Perhaps I shouldn’t be so surprised. David Beckham famously likes to wear his wife’s underwear. It’s quite a common fetish. But somehow I feel this is different. It is part of a more general redefinition of what is male and what is female.

In Spain, it is a little more serious. A law is about to be passed which will force men to take on an equal share of housework in the marital home. The law comes as a response to the fact that 40 percent of Spanish men were found not to do any housework at all, even when both husband and wife had full-time jobs. The Saudi solution would be to import guest workers to do the household chores, the Spanish solution is to enshrine in the marriage contract a definition of equality which spells out the need for both men and women to take on an equal share of the household responsibilities, particularly the care of children and the elderly. Somehow I think the Spanish solution though difficult to enforce in the short term will be more successful in the long term.

The way we live is changing and this is naturally leading to changes in the definitions of masculinity and femininity. Psychology theory teaches us that much of what we think of as innately feminine or masculine is in fact social in nature, more to do with how we construe the world than anything in our biology. As our social environment changes, so the way we construe certain traits as feminine or masculine will also change. That is not only natural but healthy.

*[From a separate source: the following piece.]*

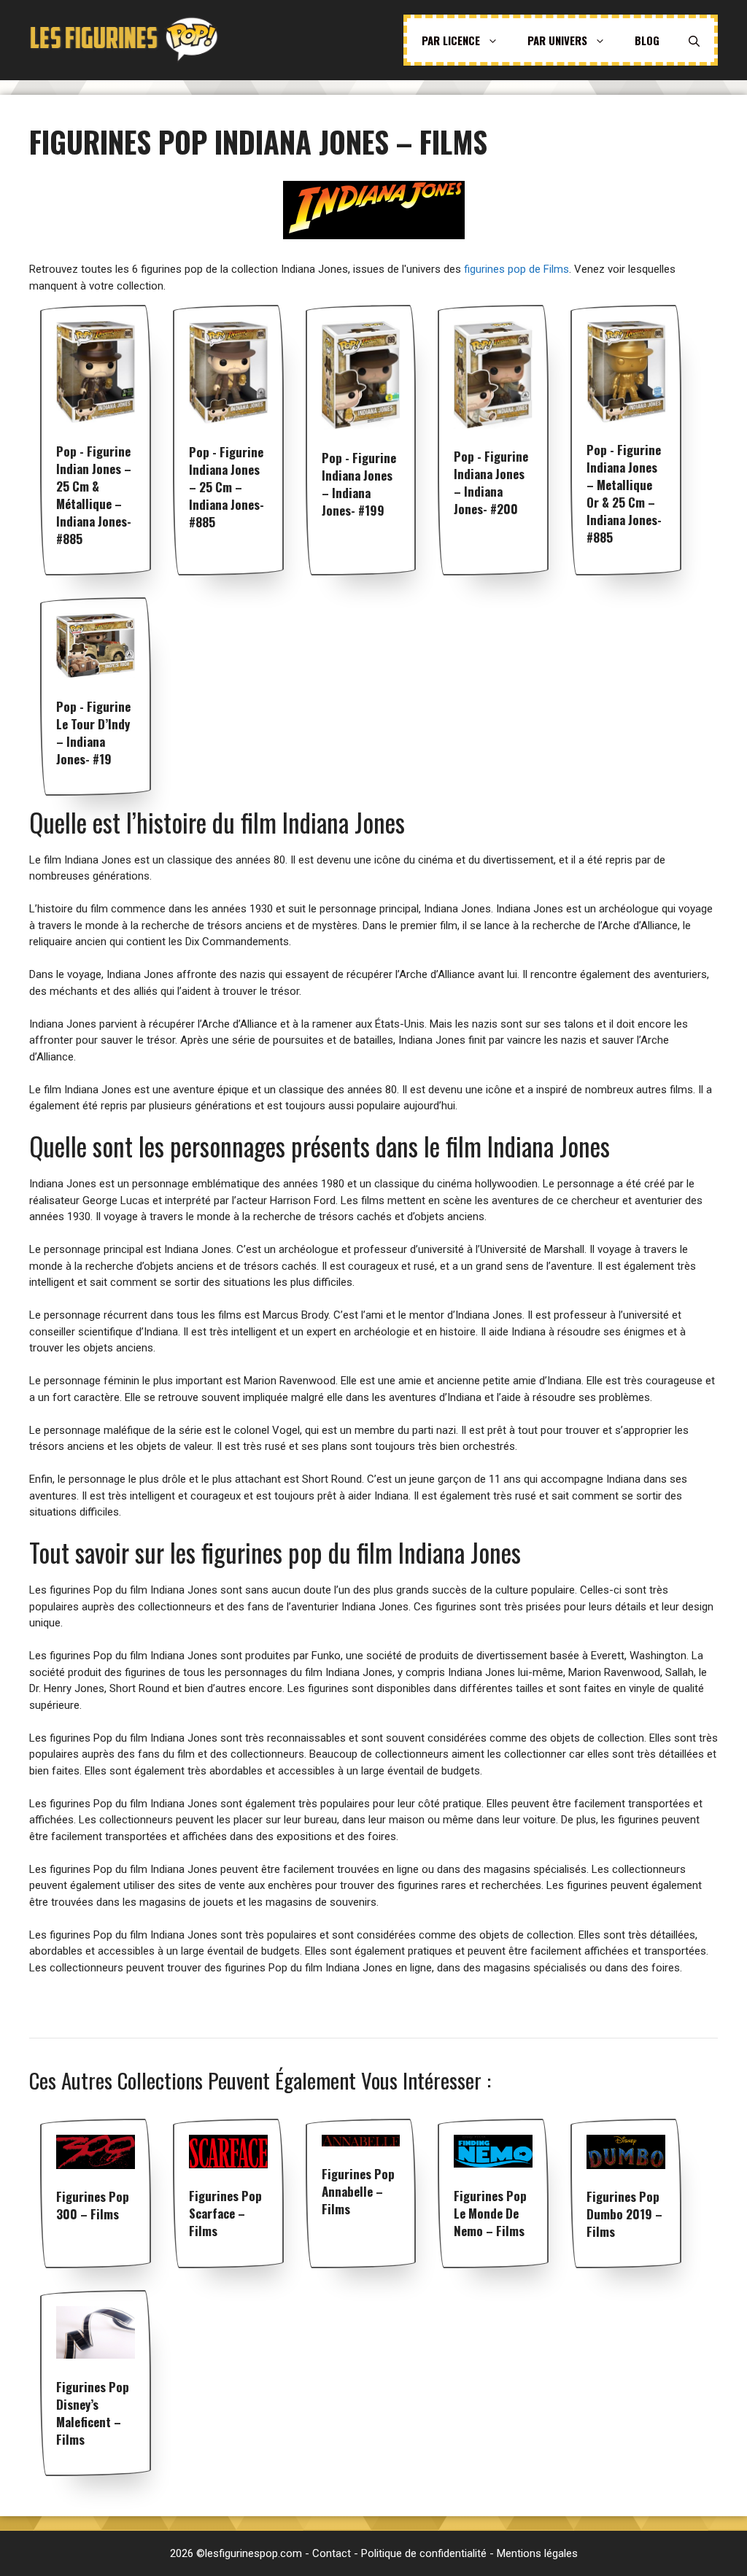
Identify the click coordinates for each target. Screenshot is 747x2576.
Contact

So perhaps it’s not all that surprising that the boundaries between male and female clothing are beginning to blur a little bit, but red lace? They asked Yannick Noah, the former tennis champion and French superstar, whether he would wear it. No, he answered, I couldn’t do that to my kids. And for a moment I felt reassured. Until I heard him admit that he weighs himself three or four times a day. My amusement at the idea of men in red lace swiftly turned to alarm at the thought of an athlete like Yannick Noah being obsessed with his body image.

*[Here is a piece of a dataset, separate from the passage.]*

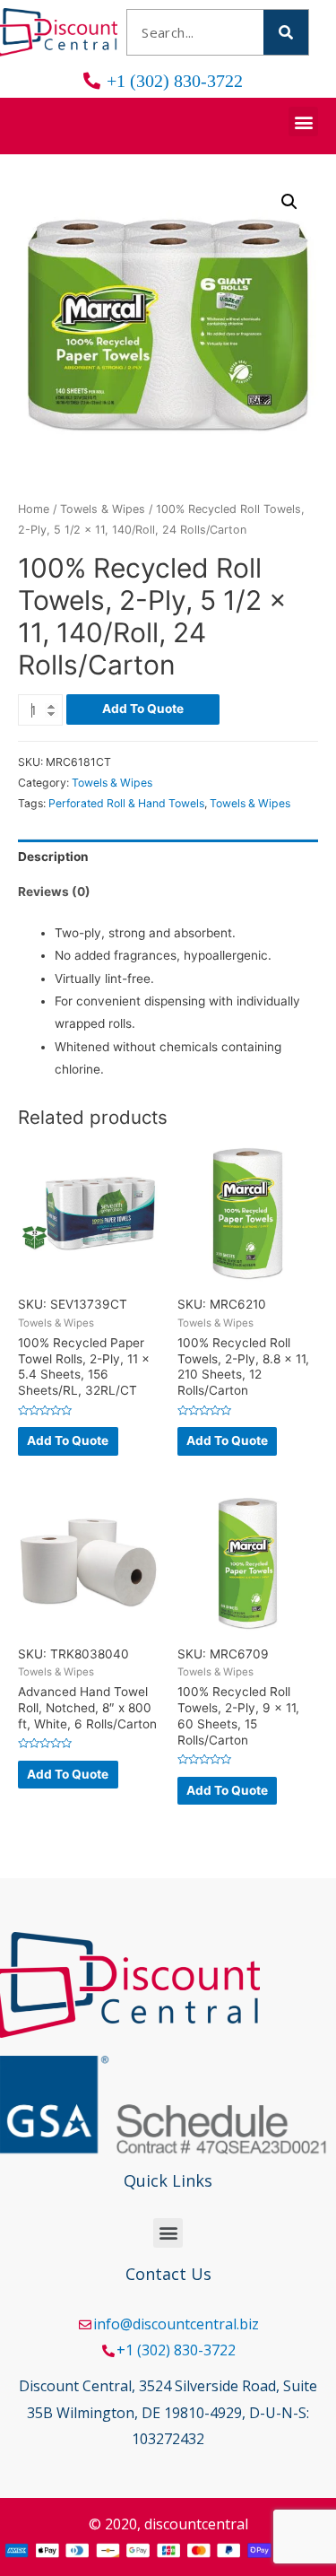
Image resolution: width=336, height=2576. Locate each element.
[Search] (285, 32)
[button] (303, 121)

Body image is an issue close to my heart. It was the topic of my Ph.D., research. Ten years ago I compared Saudi and British women and found that Saudi women had a healthier body image than British women, at least in my research sample. I strongly suspect that if the research were repeated today, this would no longer be true. The social pressure on women to be thin and to adhere to strict narrow standards of physical beauty is like a virus that has spread through the world. As well as spreading through the globe, it has now also crossed the gender divide. Whereas it used to be an essentially female dissatisfaction, negative body image has become a male problem too. You don’t have to look very far to see it manifest itself. In the newsagents, you see stacks of men’s magazines proposing the latest diets and body building techniques, advertising posters are just as likely to show images of men’s perfect torsos as women’s bodies, the music channels pump out video after video of both men and women with seemingly perfect and more worryingly — homogenous — looks. Whether the singer is Egyptian or American, the video clip will include strikingly similar images.

People are quick to blame negative body image on the media and the fashion industry, but the truth is that it is a much more complex problem. Negative body image is not something frivolous like men wearing red lace; it’s a much more serious problem. It is a pervasive dissatisfaction with your physical appearance that spills over into the other domains of your life. The problem is not wanting to look like Brad Pitt or Angelina Jolie, the problem is feeling devastated because you don’t.

Appearances are important; male or female, we all want to look good.

Maybe looking good means men wearing red lace, maybe it simply means being fit and healthy, but one thing’s for sure, the definition of masculinity will continue to evolve.